Data for pointing on pages and screens:
============================================================

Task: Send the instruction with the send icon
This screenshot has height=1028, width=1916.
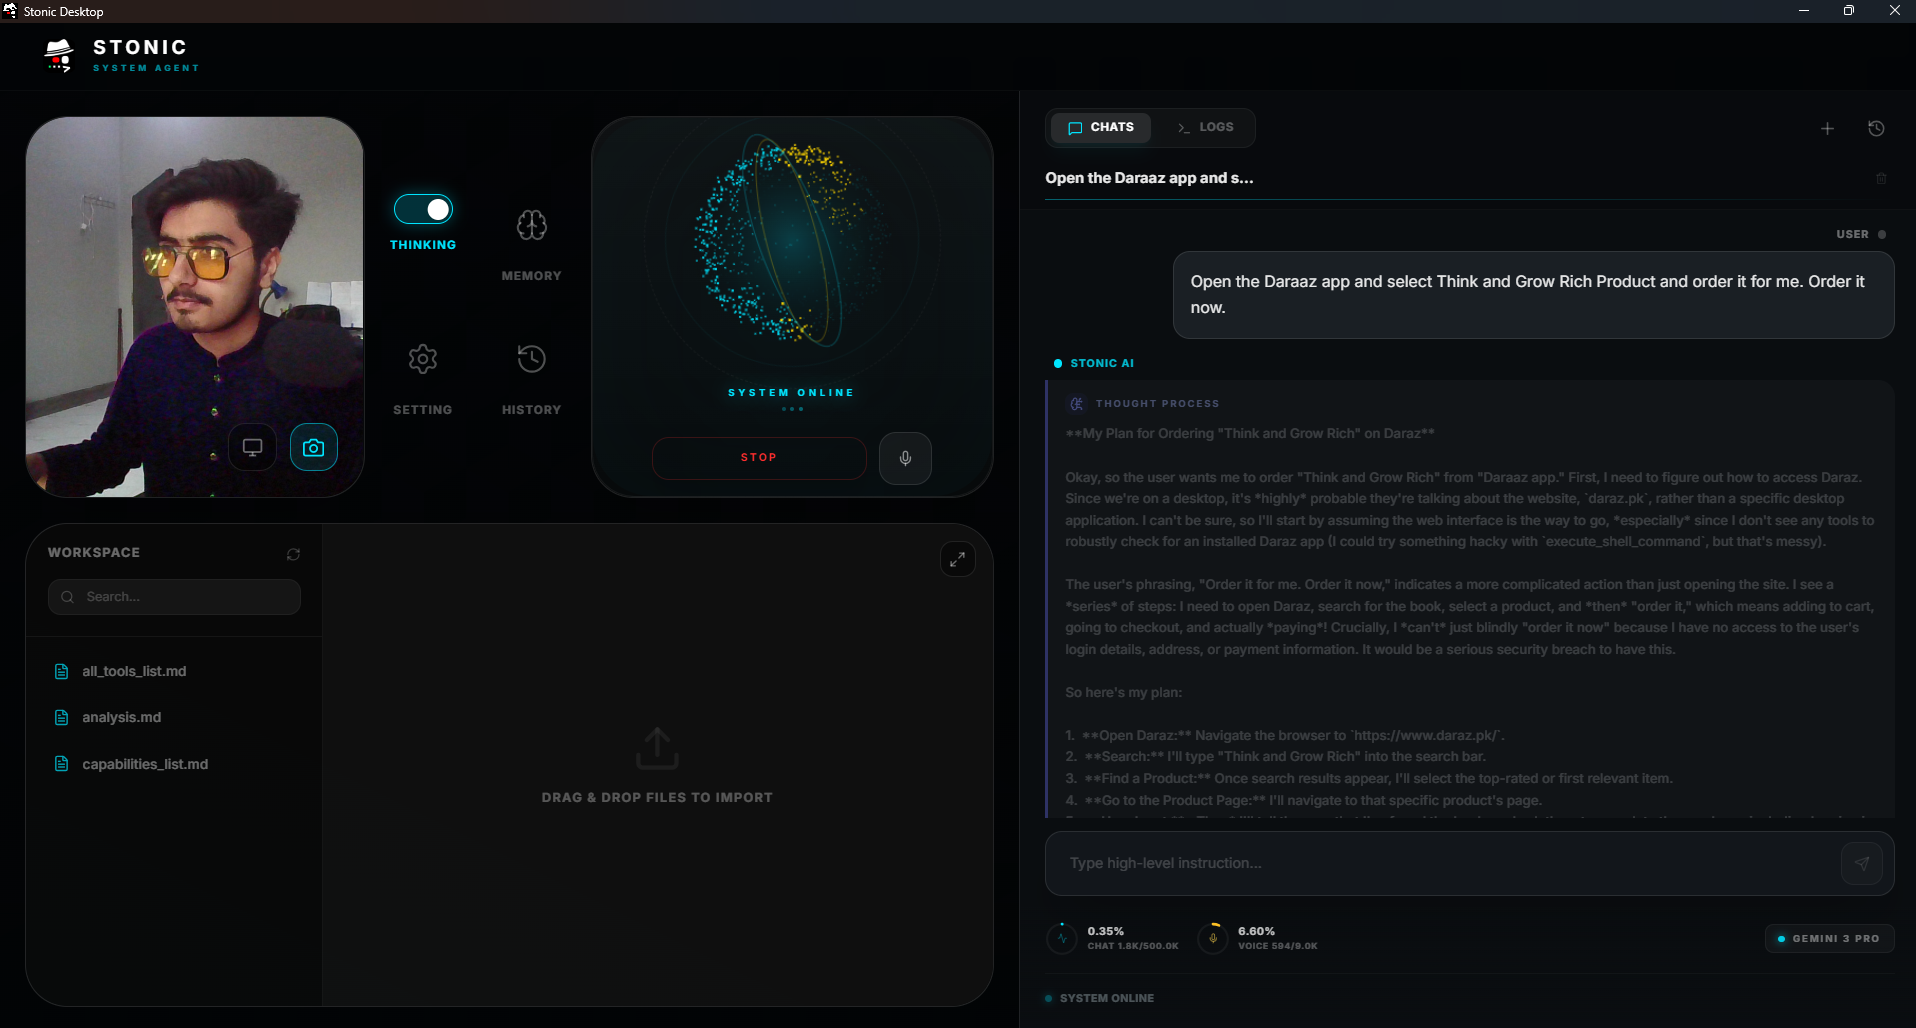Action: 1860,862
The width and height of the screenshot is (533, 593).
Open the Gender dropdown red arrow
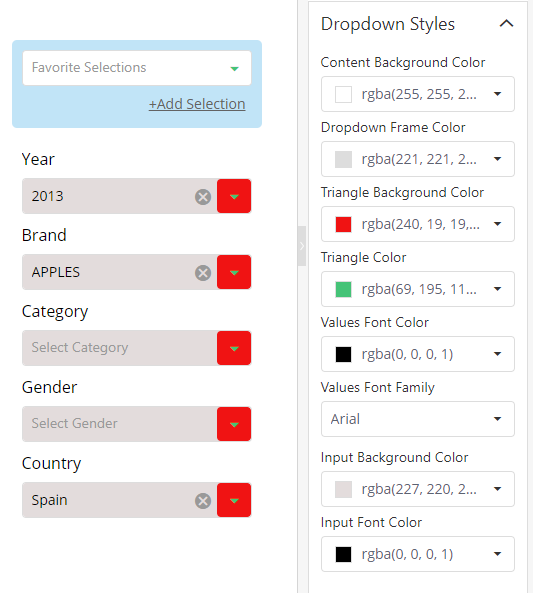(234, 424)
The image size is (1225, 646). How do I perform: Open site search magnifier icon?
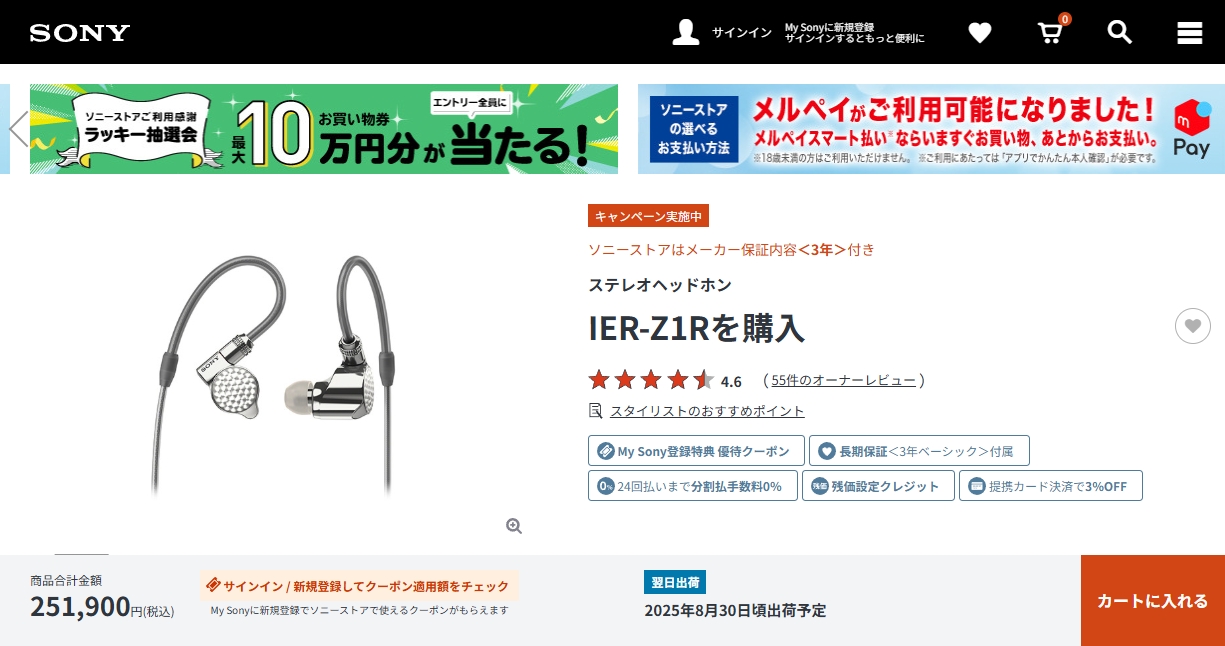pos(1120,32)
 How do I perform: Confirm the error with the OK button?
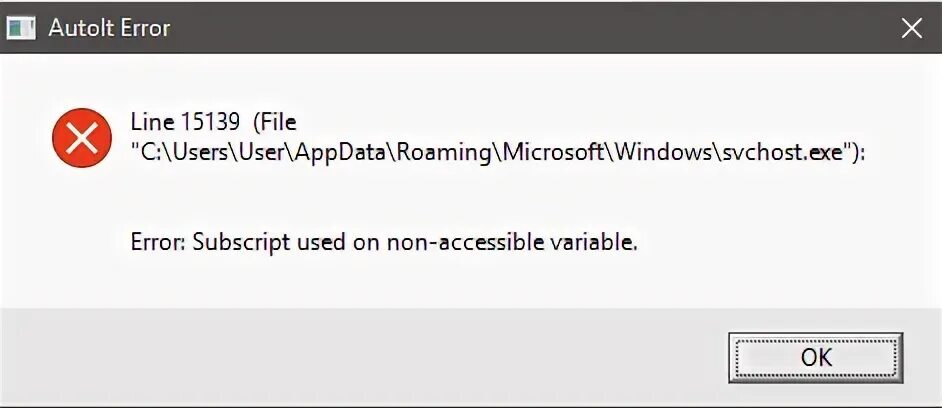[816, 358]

============================================================

#### Your instructions:
Put every line of the data above into a JSON list of strings, one string per line, leaving out blank lines and the pictures.

#### Written response:
[
  "Task: Send the instruction with the send icon",
  "This screenshot has height=1028, width=1916.",
  "Action: 1860,862",
  "The width and height of the screenshot is (533, 593).",
  "Open the Gender dropdown red arrow",
  "(234, 424)",
  "The image size is (1225, 646). How do I perform: Open site search magnifier icon?",
  "pos(1120,32)",
  " How do I perform: Confirm the error with the OK button?",
  "[816, 358]"
]